Unfortunately, a lot has changed since but, back in those days, snooker was as popular up and down the length and breadth of Ireland as most other sports.
The island had produced some great champions already, predominantly from the North with Alex Higgins and Dennis Taylor famously lifting the trophies at the Crucible during the 1980s.
Yet, when Ken Doherty was emerging as a young talent at the turn of the decade, collecting amateur titles for fun before turning pro in 1990, it was clear that he was going to be the player who would predominantly shoulder Irish support in the coming years.
In 1997, it all came together perfectly for the then 27 year-old in Sheffield and, as the seventh seed, he quite comfortably reached his maiden final after victories against Mark Davis, Steve Davis – in which he won with a session to spare – John Higgins, and Alain Robidoux.
The only problem was that, in the final, Doherty was due to face the “King of the Crucible” himself, Stephen Hendry, who hadn’t lost a match at the venue since the quarter-finals in 1991.

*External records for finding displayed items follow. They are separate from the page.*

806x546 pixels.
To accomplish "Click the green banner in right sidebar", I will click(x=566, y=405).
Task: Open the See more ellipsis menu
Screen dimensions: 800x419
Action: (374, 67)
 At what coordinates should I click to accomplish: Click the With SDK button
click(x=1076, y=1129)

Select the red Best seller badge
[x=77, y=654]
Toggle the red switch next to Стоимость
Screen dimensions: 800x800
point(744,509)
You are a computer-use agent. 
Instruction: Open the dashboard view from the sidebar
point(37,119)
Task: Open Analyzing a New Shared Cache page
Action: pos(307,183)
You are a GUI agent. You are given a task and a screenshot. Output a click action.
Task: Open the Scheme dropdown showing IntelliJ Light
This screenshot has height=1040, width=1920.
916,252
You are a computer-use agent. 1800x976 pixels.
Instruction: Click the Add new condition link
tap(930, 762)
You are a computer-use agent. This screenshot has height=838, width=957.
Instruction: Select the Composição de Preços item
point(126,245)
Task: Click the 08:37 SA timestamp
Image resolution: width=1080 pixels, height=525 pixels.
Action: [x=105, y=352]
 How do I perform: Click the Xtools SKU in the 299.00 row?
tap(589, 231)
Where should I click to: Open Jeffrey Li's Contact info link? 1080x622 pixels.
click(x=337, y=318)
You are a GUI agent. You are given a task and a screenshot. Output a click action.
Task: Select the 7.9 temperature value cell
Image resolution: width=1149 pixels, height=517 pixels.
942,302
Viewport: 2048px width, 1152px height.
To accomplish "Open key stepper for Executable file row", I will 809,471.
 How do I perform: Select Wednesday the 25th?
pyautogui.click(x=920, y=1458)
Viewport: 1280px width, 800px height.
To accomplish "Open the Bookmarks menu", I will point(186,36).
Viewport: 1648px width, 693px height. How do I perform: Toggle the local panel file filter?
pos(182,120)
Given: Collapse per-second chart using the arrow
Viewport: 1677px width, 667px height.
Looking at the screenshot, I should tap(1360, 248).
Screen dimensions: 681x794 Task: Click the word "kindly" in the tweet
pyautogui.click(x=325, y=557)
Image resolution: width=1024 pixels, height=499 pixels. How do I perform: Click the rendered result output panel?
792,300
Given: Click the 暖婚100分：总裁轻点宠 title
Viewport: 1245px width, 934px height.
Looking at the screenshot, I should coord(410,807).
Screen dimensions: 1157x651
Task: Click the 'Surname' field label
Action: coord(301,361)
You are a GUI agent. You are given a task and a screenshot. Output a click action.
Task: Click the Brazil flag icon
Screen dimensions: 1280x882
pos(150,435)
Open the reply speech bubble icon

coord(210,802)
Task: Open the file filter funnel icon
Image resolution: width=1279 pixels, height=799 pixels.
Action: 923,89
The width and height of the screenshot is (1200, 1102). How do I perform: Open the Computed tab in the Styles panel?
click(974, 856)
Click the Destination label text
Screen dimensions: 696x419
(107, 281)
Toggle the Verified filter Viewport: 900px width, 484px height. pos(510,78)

Yet, living up to his nickname of “Crafty”, the Dubliner stamped his authority on the contest and, despite his esteemed opponent making all five centuries, Doherty romped away to an 18-12 triumph.
A year later, Doherty came close to becoming the first player ever to break the “Curse of the Crucible” but agonisingly fell short in the final against John Higgins, and again lost in the decider in 2003 against Mark Williams.
But nobody can take his 1997 victory away from him and his name will forever be etched on that trophy – in doing so, producing one of Ireland’s greatest sporting achievements.